By Chris Patrick, staff writer
If you talk to Yongqian Yang about living shorelines, at some point you’ll probably hear him say, “let the vegetation do its job.” He adopted this refrain after discovering that marsh plants in living shorelines can protect coastlines better than some engineers think they can.
Yang is actually an engineer himself, but his research has helped him see the amazing power of plants. As a Virginia Sea Grant graduate research fellow at Virginia Tech, Yang ran computer models looking at how good living shorelines are at absorbing wave energy under different conditions.
A living shoreline is basically a marsh planted next to the water’s edge. It uses wetland plants to absorb the energy of waves bashing the shore. It’s a more environmentally friendly way to prevent coastline erosion threatening land, houses, or roads than the frequently employed hard structures like bulkhead, which is a vertical wall, or rock revetment.
Yang was looking at one component of living shorelines in particular: sills. Not window sills. These sills are made of stones. Most living shorelines in Chesapeake Bay need something to keep the marsh plants in place. That’s where the sills, which are essentially loosely piled stone walls between the marsh and the water, come in. The plants protect the coast; the sills protect the plants.
He found that for living shorelines with sills of different heights: “the wave energy dissipated by the whole system doesn’t change that much.”
Before Yang’s research, there wasn’t a lot of information available on how big sills should be. To be safe, engineers tend to design living shorelines with higher sills, sometimes more than a foot above average high water levels.
“Currently there is no clear guideline about what height of sill is enough, so engineers prefer to design sills higher,” Yang says. “They think the higher sill will be more effective for intercepting and reducing wave energy.”
But high sills pose problems similar to traditional hard structures like bulkheads and revetments. These hard structures interrupt important habitats and processes. The edge between a marsh and water is where animals, organic matter, and energy are exchanged. If a sill is too high, smaller fish may be able to swim in between the stones to move between the wetland and water, but larger animals like horseshoe crabs, blue crabs, and terrapin turtles can’t get over the wall.
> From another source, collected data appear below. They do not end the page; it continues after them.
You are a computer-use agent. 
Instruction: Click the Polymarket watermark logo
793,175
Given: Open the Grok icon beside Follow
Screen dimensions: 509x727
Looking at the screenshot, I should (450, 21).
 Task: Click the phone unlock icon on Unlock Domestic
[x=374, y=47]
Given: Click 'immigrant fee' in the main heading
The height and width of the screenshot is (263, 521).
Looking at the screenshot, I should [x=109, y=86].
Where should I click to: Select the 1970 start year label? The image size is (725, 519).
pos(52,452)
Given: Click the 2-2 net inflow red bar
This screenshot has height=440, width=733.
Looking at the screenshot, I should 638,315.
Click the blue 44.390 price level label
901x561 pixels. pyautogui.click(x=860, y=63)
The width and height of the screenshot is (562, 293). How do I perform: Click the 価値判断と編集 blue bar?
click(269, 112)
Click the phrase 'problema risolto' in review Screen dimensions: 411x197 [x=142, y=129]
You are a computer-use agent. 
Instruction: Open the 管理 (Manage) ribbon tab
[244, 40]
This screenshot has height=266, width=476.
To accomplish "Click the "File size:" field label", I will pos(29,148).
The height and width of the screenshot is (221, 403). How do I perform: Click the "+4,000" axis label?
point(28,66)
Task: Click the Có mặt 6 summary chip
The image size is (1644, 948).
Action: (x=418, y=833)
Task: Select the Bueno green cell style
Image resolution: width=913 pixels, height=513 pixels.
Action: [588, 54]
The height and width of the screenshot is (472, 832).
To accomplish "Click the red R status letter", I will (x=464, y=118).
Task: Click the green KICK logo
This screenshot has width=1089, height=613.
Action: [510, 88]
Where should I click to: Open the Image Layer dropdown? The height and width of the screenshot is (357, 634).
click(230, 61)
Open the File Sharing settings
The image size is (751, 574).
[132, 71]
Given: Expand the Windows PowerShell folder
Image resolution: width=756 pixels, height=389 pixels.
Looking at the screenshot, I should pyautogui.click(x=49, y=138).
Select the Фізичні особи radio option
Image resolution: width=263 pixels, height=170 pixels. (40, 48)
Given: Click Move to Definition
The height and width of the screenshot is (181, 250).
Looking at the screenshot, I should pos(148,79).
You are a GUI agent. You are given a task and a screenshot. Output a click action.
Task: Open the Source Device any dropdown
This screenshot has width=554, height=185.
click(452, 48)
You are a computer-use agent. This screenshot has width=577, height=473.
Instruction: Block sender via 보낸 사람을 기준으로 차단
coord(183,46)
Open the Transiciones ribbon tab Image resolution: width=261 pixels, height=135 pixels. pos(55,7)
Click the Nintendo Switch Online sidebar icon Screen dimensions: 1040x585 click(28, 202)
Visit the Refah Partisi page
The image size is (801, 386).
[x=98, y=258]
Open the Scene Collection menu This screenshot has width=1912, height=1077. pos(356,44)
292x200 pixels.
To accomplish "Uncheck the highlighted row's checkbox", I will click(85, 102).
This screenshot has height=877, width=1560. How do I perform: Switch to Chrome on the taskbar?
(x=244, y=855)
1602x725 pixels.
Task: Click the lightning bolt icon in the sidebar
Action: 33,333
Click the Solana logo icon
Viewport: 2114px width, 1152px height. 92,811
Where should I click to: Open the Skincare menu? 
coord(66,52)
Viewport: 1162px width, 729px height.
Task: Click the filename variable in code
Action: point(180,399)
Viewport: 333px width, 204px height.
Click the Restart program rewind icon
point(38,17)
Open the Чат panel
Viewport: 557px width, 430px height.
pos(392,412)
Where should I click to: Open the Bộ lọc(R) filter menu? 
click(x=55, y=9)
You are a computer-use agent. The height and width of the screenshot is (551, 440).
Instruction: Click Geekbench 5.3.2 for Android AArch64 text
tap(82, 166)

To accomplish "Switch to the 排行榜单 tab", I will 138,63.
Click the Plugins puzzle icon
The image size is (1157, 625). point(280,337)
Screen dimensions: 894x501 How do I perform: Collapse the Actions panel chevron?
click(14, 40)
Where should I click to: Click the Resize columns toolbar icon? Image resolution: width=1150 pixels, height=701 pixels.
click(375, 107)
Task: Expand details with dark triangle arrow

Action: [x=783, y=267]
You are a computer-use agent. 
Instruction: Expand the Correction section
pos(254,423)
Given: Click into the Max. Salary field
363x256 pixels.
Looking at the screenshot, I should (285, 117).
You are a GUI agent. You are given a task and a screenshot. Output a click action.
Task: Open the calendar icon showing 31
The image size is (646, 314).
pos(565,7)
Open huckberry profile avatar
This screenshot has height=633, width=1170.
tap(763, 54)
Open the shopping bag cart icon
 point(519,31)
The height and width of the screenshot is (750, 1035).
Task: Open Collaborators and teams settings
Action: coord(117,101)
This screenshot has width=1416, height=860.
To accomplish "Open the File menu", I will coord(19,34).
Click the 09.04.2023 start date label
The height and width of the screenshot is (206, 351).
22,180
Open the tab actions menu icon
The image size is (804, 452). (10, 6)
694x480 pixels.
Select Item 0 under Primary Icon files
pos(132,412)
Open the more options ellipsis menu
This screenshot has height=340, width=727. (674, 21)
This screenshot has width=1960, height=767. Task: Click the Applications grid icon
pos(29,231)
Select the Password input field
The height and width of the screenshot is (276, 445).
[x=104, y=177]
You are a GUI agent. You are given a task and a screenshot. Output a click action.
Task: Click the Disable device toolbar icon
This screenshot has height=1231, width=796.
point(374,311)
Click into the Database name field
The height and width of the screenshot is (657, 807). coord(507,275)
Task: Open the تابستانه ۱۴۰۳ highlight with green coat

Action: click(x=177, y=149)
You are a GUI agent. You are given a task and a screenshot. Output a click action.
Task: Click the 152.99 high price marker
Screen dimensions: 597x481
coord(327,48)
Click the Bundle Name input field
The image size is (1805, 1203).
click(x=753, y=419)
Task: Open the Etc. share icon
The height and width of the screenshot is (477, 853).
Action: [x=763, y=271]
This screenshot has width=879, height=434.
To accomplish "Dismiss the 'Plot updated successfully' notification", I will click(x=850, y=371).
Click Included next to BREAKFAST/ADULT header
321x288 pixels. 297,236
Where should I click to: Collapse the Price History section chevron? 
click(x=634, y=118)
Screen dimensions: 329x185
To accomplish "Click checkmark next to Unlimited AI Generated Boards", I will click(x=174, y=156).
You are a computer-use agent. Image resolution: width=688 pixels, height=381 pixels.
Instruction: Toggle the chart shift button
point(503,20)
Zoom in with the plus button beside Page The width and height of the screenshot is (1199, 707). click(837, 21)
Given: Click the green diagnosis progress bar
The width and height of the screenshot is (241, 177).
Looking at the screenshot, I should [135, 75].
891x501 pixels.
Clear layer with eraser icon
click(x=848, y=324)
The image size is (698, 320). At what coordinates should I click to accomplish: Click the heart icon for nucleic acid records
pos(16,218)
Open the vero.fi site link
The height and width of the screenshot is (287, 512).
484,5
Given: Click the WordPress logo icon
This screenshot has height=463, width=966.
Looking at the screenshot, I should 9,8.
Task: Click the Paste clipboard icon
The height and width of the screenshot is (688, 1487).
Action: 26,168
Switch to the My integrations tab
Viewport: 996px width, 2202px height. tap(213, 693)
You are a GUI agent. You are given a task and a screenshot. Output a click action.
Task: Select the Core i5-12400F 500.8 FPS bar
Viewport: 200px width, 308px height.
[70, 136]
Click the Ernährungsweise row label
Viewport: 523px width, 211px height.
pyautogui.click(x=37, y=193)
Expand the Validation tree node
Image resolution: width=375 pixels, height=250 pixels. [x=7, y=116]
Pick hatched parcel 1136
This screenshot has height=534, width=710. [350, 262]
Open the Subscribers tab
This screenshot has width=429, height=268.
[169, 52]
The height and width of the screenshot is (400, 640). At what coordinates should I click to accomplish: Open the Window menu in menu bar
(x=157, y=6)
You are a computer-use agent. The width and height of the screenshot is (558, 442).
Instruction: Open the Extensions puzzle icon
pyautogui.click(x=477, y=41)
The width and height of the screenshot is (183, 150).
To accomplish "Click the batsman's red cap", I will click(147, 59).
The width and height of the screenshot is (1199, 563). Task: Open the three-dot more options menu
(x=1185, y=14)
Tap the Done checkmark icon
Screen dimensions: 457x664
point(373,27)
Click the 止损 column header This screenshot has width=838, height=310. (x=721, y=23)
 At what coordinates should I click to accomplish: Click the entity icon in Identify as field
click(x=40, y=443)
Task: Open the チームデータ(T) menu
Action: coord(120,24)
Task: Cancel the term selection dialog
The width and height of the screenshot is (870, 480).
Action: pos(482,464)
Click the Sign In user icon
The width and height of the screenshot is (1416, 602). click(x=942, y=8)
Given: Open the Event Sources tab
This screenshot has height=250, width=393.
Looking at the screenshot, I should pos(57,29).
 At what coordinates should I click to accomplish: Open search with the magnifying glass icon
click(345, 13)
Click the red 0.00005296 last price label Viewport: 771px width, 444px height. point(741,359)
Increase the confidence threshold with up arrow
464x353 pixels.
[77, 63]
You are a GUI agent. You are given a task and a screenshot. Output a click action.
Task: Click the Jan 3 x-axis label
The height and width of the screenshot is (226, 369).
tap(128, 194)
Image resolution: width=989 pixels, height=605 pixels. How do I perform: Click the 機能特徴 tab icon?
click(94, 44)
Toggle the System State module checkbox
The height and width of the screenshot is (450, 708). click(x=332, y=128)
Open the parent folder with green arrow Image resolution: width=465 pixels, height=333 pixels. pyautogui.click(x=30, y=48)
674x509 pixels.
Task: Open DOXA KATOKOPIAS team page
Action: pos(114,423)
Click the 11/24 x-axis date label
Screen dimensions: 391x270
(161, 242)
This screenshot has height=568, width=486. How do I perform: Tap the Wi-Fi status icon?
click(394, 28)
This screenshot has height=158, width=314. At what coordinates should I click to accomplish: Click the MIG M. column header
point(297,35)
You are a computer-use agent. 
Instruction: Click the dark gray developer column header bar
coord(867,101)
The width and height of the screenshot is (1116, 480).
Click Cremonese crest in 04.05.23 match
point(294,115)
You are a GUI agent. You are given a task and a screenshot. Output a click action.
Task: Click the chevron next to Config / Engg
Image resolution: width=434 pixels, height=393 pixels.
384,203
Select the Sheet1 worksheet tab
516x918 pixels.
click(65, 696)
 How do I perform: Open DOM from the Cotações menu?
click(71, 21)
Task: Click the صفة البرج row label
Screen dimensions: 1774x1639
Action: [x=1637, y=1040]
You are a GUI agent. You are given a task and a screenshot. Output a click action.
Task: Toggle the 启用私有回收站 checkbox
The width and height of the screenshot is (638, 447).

Hard structures also don’t dissipate wave energy the same way plants do. Instead of absorbing energy, hard structures—including sills—deflect some of it. They can send energy up or downstream to pummel an unprotected stretch of coastline, push it upward above the structure, or push it out into shallow water, where it disrupts habitat. They can also reflect energy on the very plants they’re supposed to protect. Preventing these potentially adverse effects on the ecology and environment means using lower sills in living shorelines.
To help raise engineers’ confidence in plants’ abilities to absorb wave energy, Yang simulated a living shoreline using a model other researchers developed over the past two decades. His modeled living shoreline had sills of different heights, ranging from below average high water level to above it.
Computer models are essentially a bunch of really complicated, really long equations. A modeler, like Yang, puts these equations into a computer and tells it to solve them at different points on a grid. The output is a visual simulation composed of lots and lots of data points. This efficiency is one of Yang’s favorite things about models.
“If you do an experiment in the field or lab, you measure data from very limited points,” Yang says. “Using modeling will provide you more data. It’s 20 versus 10,000 data points.”
Yang’s modeled living shoreline amounts to bands of green, blue, and silver conjured by pages and pages of equations. It produces thousands of data points, which Yang used to figure out how much energy the system was absorbing with different sized sills.
It turns out that as long as there’s some kind of sill to hold a marsh in place, sill height doesn’t seem to matter. In both day-to-day conditions and storm conditions, living shorelines absorbed about the same amount of wave energy regardless of sill height.
This means that engineers should be able to design living shorelines with lower sills, allowing edge habitats to thrive and plants to take the brunt of wave energy. They can handle it.
“Yang’s research will increase confidence and decrease skepticism in the effectiveness of planted marshes,” says Karen Duhring, coastal scientist at Virginia Institute of Marine Science’s Center for Coastal Resources Management and Yang’s outreach mentor for this project.
Once Yang summarizes his results in a report and publishes it online, Duhring will help him share it with the living shorelines community, especially the engineers designing living shorelines. She hopes this will encourage the engineers to make living shorelines with lower sills.
“We need to make sure the way we design living shorelines supports the ecosystem as they are intended to do” Duhring says.
Or in Yang’s words, “let the vegetation do its job.”